I’m looking forward to reading L.’s story, to see how our conversation resonated with him (turns out, my aerobics buddy K. is L’s journalism professor and will have a hand in editing the story.  I’m hoping, in fifty-something solidarity, she ensures I come across well. Another perk of living in a small community).

For the record, I want to tell L., his professors and his parents that I think he has a bright future ahead.

But I especially want to thank him for for reminding me never to stop asking yourself the big questions, even if the answers are not on the tip of your tongue.

There is an interesting article about “twenty-somethings” in the January 14 issue of The New Yorker called Semi-Charmed Life, that I encourage you to read, along with the Letters to the Editor in response to this article (some from fifty-somethings), which appear in the February 11&18 issue of the magazine.

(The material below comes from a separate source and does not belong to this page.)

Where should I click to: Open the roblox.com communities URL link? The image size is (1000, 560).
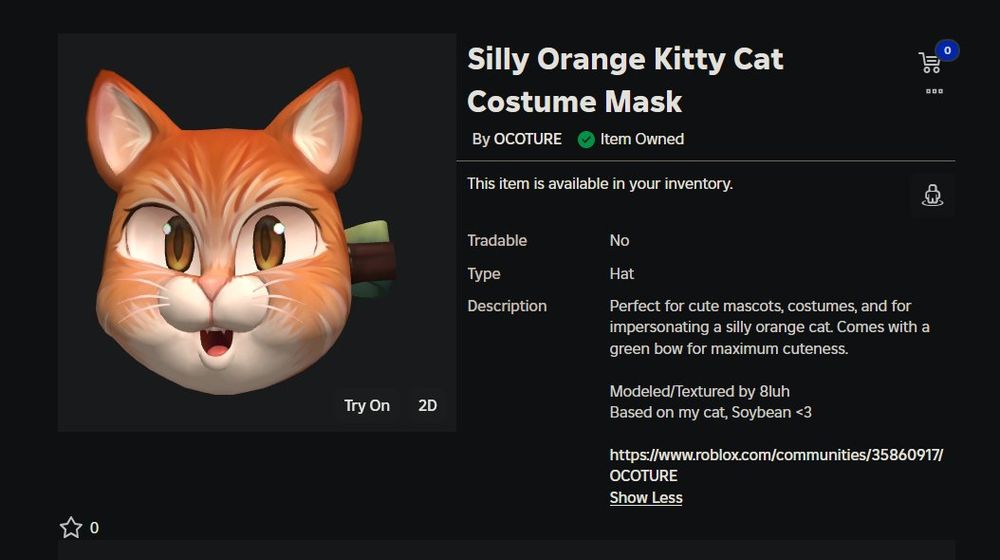point(776,465)
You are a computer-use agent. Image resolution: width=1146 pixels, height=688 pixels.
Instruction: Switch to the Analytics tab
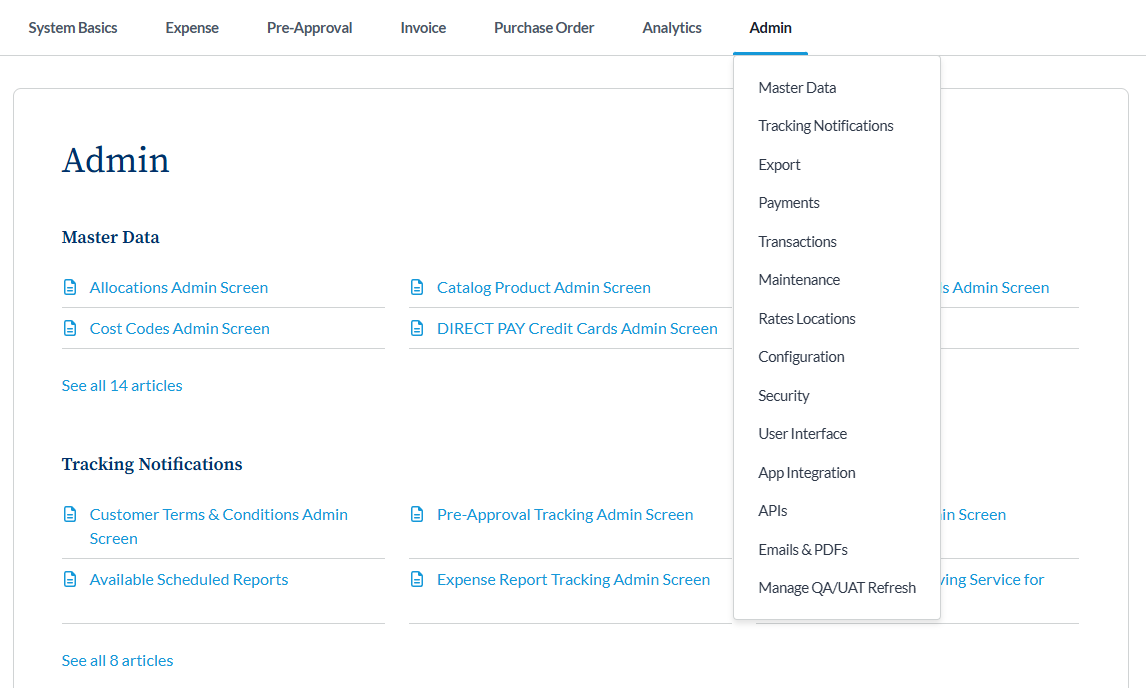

Years ago, when I was in my twenties and living and working in Thailand, I met New York Times journalist Nicholas Kristof and his wife Sheryl WuDunn in Laos (I think on a flight from Vientiane to Luang Prabong).  They were young too, living and reporting in Beijing, where the Tiananmen Square uprising had recently occurred.  They won the Pulitzer Prize for their reporting from China, Kristof became an Op-Ed columnist, often focusing on the plight of disenfranchised peoples around the world, and they wrote Half the Sky:  Turning Oppression Into Opportunity for Women Worldwide.

 Kristof, a native Oregonian, has written about the importance of wilderness experiences, describing the annual backpacking trip he takes with his family on the Pacific Crest trail. 

He’s just announced that he is taking a leave from his column to write another book with Sheryl WuDunn.  He says, “The theme is the benefits to ourselves when we engage in a cause larger than ourselves, and, given that, how we can engage in a way that actually works. In other words: the emerging science of how to make a difference.”

I appreciate contemporaries of mine, such as Kristof and WuDunn, who continue to ask the big questions and share what they’ve learned to benefit us all.